## Task description
From the line that contains "Task: Select the Familienstand tab" to the final line below, both included, print each line exactly and skip the pictures.

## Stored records
========

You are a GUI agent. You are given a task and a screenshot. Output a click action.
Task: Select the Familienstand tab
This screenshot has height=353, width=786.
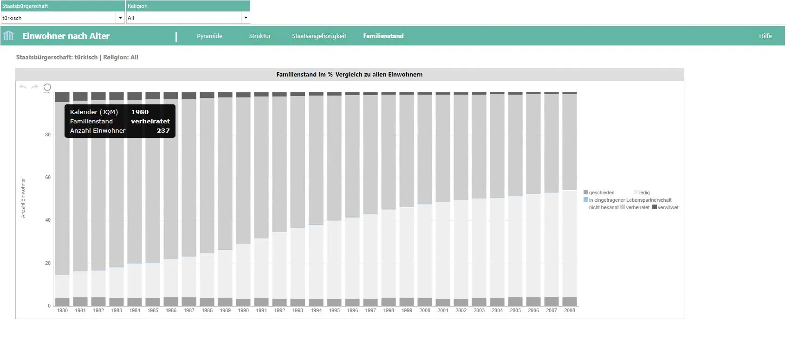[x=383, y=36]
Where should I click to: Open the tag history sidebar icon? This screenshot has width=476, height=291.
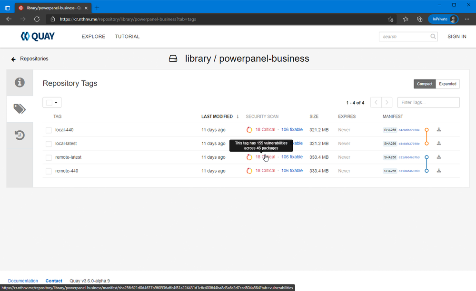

========

## Exercise answer
Task: Select the Familienstand tab
This screenshot has height=353, width=786.
[x=383, y=36]
Where should I click to: Open the tag history sidebar icon? This screenshot has width=476, height=291.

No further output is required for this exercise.